3c. Bill the tenant (chargeback) or upgrade their tier¶
FinOps team's decision, not on-call's:
- Chargeback: tenant pays the over-budget; remove freeze.
- Upgrade tier: edit both
tenant-budgetsConfigMap and thebookstore:tenant_monthly_budgetrecording rule inexamples/bookstore-platform/cost/budget-alerts.yaml; PR + FinOps approval;argocd app sync bookstore-platform-cost. Alert auto-clears. - Strict showback: keep freeze on; tenant scales down before EoM.
Safety check¶
Re-query after 3a + 3b. Budget ratio drops slowly (existing workloads keep running); track the rate of change instead:
kubectl --context kind-bookstore-platform-${REGION} \
-n prometheus-system exec -ti prometheus-kube-prometheus-stack-prometheus-0 -- \
promtool query instant http://localhost:9090 \
"deriv(bookstore:cost_per_hour:by_tenant{tenant=\"${TENANT}\"}[1h])"
# Negative -> mitigation working; positive -> tenant has not scaled down.
Step 4 — Communicate¶
- P2 (default):
#bookstore-platform-finopswithin 4 hours; DM tenant admin within 1 hour. - P1 escalation (strict-showback contract + tenant refuses to scale down): page FinOps lead + platform lead; freeze stays; no status-page update (internal billing event).
Step 5 — Postmortem¶
- Template:
examples/bookstore-platform/runbooks/postmortem-template.md. - Due within 5 business days for a P2 budget breach (no SLO burning — planning postmortem, not fire postmortem).
- Action items required:
- Forecast: did
BookstoreTenantBudgetForecastBreachfire earlier? If not, why? - Budget: right-sized for tenant tier?

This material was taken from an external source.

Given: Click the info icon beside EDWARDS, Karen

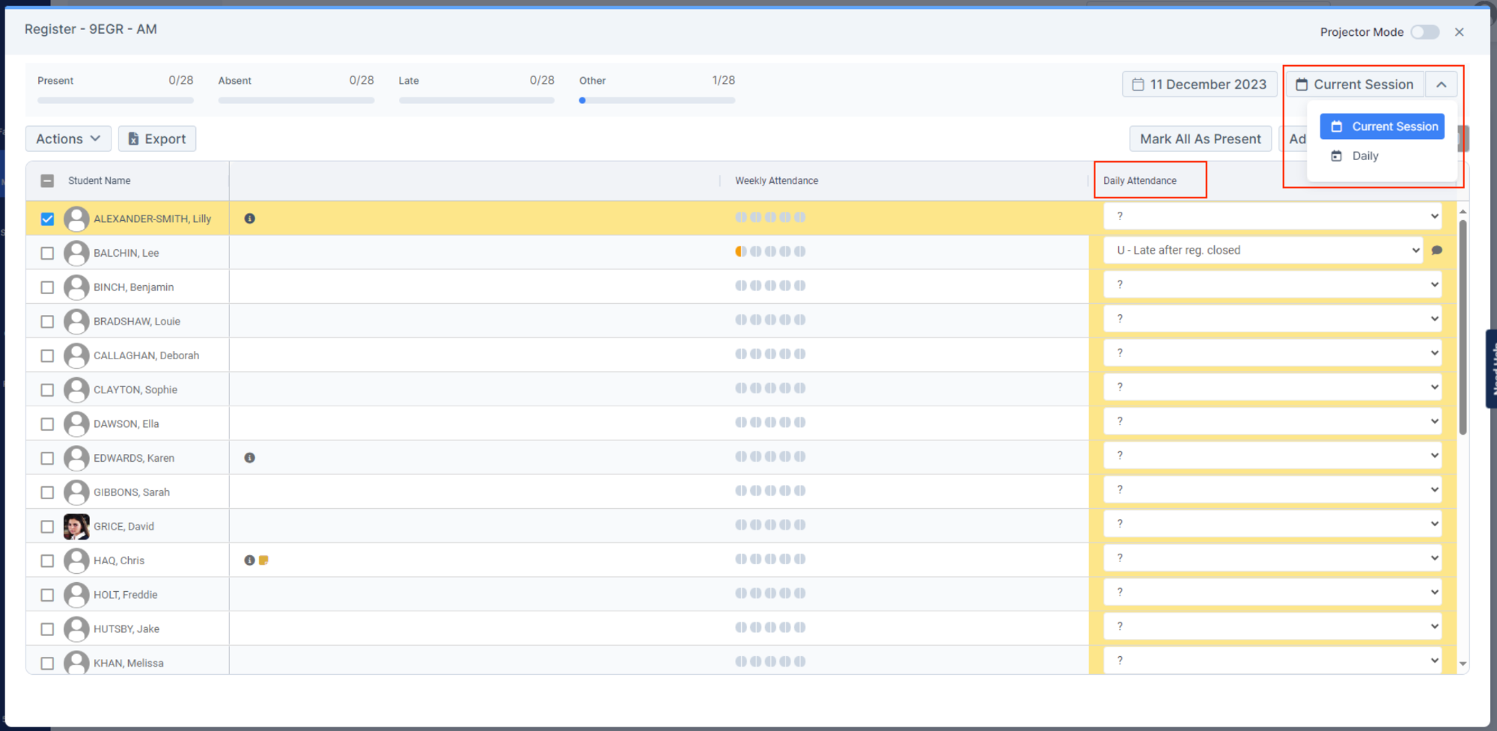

- Workload: if runaway, who owns the fix?
- Policy: is the Kyverno freeze working as designed?
- Tracked in the platform's GitHub Project board (
finopslabel).
Common false positives¶
- First-of-month wobble. Day 1-2 UTC:
MTD / day_of_month()ratio is volatile. Thefor: 30musually catches it; if not, silence for 1 hour. - OpenCost backfill. After exporter restart, per-hour series re-emits with a small lag; MTD briefly inflates. Cross-check via dashboard panel; silence for 30 min if confirmed.

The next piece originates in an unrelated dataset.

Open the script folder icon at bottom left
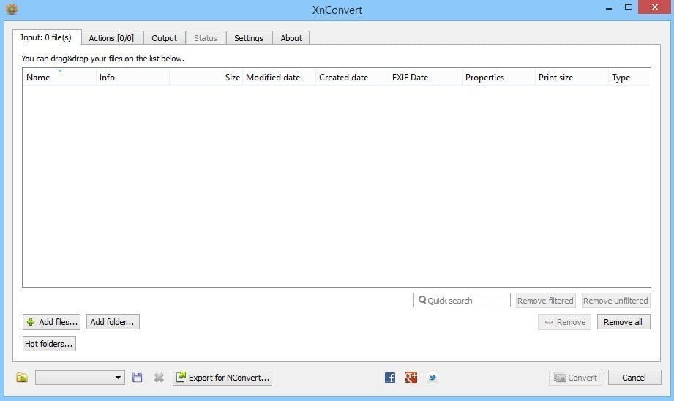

- ConfigMap edited downward. Someone PR'd a smaller budget for a tier-downgrade without scaling the tenant's workloads.
Related runbooks¶
runbook-api-latency-p99.md— when scale-down fixes the breach but spikes latency.runbook-database-replication-lag.md— CNPG cluster size is often a top cost driver.postmortem-template.md— the planning postmortem template for P2 budget events.

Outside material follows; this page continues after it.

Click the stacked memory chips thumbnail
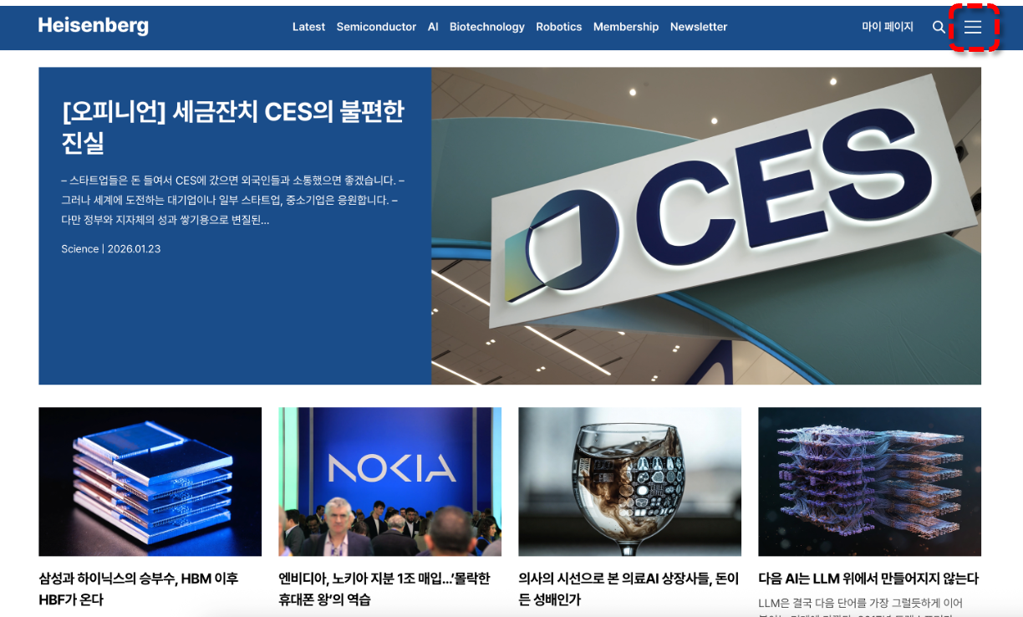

When this runbook last worked¶
| Date | Tenant | Resolved by | Notes |
|---|---|---|---|
| 2026-04-22 | foo-books | Step 3c (tier upgrade) | Q2 growth, $500 -> $1500/mo |
| 2026-03-18 | acme-books | Step 3b (freeze + scale-down) | runaway ML training |
If older than 90 days, this runbook is STALE; rehearse at the next FinOps review.